This format needs a bit more massaging:

>
>             bash-1680 [001] 152.349448: mc_error: [Hardware Error]:
> mce#0: Uncorrected error FAKE ERROR on label "mc#0channel#2slot#2 "
> (channel 2 slot 2 page 0x0 offset 0x0 grain 0 for EDAC testing only)

I don't see why the process and PID are relevant to the error reported
so it should probably go.
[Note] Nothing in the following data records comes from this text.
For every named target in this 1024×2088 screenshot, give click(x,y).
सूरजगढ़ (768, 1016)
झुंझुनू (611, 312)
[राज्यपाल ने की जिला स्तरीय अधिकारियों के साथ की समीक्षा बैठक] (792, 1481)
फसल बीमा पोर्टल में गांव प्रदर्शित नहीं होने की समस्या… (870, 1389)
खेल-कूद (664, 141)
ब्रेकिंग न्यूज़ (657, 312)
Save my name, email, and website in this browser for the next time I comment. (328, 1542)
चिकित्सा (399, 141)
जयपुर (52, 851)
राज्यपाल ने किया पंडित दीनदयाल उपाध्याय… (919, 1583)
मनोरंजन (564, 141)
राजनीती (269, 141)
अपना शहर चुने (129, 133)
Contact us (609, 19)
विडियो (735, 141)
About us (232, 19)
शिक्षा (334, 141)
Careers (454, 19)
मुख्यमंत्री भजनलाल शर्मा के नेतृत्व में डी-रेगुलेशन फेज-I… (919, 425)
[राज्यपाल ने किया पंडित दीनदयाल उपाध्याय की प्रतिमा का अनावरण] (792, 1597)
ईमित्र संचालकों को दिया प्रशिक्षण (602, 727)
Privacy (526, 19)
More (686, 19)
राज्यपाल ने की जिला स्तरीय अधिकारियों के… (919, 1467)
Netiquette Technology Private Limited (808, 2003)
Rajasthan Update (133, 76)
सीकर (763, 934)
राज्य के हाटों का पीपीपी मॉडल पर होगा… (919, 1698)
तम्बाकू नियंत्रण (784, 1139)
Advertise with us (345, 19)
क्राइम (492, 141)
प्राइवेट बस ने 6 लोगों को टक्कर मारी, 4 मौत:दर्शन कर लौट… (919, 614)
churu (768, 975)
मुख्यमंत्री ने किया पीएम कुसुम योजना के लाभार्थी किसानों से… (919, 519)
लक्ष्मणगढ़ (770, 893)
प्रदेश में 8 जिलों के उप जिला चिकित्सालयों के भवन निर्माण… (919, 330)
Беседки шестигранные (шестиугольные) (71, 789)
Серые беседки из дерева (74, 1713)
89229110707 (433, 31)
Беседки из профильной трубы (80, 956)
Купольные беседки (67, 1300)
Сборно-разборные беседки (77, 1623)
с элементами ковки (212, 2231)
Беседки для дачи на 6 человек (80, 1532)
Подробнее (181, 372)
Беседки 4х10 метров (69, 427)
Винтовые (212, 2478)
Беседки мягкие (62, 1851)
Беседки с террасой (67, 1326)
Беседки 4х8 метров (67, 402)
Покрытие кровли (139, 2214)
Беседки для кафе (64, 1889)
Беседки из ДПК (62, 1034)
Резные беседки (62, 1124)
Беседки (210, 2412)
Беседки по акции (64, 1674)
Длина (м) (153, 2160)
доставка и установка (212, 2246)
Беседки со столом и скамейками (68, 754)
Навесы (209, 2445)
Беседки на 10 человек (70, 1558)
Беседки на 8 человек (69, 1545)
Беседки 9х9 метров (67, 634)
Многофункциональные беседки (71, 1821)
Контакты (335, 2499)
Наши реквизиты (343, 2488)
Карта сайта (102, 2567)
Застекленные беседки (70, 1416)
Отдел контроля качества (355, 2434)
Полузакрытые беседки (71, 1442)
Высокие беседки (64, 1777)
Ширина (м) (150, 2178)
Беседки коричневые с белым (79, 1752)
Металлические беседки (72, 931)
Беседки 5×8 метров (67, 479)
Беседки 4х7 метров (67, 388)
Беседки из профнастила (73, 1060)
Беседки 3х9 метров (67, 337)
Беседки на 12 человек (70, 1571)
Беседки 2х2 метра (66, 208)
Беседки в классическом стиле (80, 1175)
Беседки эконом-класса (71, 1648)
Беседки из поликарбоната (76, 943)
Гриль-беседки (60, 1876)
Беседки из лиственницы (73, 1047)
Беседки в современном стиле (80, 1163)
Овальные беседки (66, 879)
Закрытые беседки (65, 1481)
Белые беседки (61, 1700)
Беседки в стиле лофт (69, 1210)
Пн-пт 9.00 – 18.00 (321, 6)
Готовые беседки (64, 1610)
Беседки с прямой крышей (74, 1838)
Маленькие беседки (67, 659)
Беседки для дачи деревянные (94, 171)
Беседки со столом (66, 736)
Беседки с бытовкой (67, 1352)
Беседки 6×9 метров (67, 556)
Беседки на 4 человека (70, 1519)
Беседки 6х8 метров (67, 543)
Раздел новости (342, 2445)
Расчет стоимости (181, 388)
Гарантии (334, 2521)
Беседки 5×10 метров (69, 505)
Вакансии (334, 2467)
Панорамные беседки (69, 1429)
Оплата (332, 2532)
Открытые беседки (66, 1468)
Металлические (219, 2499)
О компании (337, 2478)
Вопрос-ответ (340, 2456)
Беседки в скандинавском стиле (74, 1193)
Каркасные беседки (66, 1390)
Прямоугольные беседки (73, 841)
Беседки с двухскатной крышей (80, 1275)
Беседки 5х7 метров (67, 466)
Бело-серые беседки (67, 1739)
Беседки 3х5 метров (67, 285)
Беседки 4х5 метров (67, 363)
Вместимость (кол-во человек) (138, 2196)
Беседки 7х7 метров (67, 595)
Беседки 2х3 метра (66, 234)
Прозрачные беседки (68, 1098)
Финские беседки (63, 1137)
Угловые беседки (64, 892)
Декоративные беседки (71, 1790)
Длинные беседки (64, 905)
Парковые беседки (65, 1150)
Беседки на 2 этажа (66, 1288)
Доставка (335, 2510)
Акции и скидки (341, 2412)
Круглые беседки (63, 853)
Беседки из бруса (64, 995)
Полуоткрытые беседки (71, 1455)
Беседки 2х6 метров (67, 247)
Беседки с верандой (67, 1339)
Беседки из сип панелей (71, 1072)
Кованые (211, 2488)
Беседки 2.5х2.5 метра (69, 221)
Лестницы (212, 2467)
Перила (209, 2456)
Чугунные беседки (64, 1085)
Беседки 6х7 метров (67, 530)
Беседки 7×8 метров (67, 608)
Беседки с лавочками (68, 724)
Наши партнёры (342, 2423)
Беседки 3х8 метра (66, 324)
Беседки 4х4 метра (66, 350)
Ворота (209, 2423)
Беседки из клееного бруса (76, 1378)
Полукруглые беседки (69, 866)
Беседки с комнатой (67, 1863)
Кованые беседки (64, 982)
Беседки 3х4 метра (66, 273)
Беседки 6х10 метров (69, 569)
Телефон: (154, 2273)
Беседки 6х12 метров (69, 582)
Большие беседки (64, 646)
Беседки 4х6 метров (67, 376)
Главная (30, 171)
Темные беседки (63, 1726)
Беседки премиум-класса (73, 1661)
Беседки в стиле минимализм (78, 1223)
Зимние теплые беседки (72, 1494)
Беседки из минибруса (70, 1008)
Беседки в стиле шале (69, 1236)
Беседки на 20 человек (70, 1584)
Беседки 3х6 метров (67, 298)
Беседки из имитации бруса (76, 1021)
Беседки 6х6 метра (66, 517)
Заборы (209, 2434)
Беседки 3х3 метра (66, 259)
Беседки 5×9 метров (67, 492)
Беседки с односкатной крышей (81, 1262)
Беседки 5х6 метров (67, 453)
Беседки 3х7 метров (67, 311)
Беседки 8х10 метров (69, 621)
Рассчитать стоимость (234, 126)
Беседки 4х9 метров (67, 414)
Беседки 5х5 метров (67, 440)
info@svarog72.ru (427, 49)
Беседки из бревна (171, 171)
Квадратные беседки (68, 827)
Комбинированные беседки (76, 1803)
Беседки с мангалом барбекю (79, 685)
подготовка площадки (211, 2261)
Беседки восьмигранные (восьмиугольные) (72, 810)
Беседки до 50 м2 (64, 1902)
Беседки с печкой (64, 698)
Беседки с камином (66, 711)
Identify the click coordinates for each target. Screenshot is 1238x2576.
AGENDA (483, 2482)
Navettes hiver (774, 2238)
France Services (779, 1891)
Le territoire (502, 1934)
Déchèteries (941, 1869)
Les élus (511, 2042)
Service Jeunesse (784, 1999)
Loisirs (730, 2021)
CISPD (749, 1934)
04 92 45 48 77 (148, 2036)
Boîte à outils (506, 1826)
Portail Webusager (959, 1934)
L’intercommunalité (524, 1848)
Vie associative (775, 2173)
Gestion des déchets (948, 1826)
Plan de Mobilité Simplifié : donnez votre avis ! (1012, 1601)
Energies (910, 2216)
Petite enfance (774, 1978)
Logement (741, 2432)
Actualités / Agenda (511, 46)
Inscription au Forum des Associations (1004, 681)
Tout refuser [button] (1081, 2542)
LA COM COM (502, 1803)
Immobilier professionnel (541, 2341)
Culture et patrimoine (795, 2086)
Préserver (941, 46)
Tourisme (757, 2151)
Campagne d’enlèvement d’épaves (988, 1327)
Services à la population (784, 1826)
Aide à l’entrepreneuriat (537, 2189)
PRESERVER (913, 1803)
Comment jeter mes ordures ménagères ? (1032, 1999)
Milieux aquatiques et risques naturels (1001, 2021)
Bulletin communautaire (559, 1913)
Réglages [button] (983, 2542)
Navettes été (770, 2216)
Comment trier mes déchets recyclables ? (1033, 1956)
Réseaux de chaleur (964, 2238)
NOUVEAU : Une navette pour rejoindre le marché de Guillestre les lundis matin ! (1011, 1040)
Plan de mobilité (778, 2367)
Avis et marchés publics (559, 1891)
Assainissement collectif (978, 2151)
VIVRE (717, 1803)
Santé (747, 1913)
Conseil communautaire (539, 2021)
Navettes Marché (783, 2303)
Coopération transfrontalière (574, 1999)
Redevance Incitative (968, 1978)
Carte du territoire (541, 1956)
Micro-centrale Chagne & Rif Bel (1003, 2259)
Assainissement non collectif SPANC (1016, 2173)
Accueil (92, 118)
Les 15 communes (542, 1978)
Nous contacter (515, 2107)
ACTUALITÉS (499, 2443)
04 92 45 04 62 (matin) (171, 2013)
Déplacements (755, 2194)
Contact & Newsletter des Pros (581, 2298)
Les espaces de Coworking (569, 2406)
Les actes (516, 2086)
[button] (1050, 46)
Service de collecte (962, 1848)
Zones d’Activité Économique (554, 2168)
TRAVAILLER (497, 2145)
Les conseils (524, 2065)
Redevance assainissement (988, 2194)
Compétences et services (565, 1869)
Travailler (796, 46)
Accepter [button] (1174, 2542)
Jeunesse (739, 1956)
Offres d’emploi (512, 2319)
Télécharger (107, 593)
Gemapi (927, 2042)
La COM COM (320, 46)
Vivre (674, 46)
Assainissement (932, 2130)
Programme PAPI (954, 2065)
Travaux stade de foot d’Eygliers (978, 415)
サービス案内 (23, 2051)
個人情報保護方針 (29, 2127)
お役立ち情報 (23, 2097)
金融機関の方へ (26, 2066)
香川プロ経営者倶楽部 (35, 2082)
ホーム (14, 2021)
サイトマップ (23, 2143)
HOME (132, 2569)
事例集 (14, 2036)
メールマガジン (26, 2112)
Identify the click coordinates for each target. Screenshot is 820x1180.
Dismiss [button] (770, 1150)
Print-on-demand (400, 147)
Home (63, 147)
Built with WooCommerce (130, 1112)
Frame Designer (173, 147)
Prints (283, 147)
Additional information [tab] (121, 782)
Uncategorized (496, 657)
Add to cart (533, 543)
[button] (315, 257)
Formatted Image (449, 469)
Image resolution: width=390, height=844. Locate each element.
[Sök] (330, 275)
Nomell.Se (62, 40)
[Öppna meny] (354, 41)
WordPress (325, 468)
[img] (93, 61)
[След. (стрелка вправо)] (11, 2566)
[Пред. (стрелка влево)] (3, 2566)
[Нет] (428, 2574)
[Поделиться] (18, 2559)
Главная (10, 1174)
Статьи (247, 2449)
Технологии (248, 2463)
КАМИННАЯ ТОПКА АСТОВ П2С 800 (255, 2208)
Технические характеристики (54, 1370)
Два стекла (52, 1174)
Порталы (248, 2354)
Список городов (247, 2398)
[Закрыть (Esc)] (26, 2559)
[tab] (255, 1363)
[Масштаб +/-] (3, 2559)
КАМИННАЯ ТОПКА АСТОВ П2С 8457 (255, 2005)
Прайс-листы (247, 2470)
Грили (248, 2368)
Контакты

I dunno whether this can easily be done with
the current ftrace code...

> kworker/u:5-198 [006] 1341.771535: mc_error_mce: mce#0: Corrected
>error memory read error on label "CPU_SrcID#0_Channel#3_DIMM#0 "
>(channel 0 slot 0 page 0x3a2db9 offset 0x7ac grain 32 syndrome
>0x0 CPU: 0, MCGc/s: 1000c14/0, MC5: 8c00004000010090, ADDR/MISC:
>00000003a2db97ac/00000020404c4c86, RIP: 00:<0000000000000000>, TSC: 0,
>PROCESSOR: 0:206d6, TIME: 1328829250, SOCKET: 0, APIC: 0 1 error(s):
>Unknown: Err=0001:0090 socket=0 channel=2/mask=4 rank=1)

This is too much, you probably only want to say:

	Corrected DRAM read error on DIMM "CPU..."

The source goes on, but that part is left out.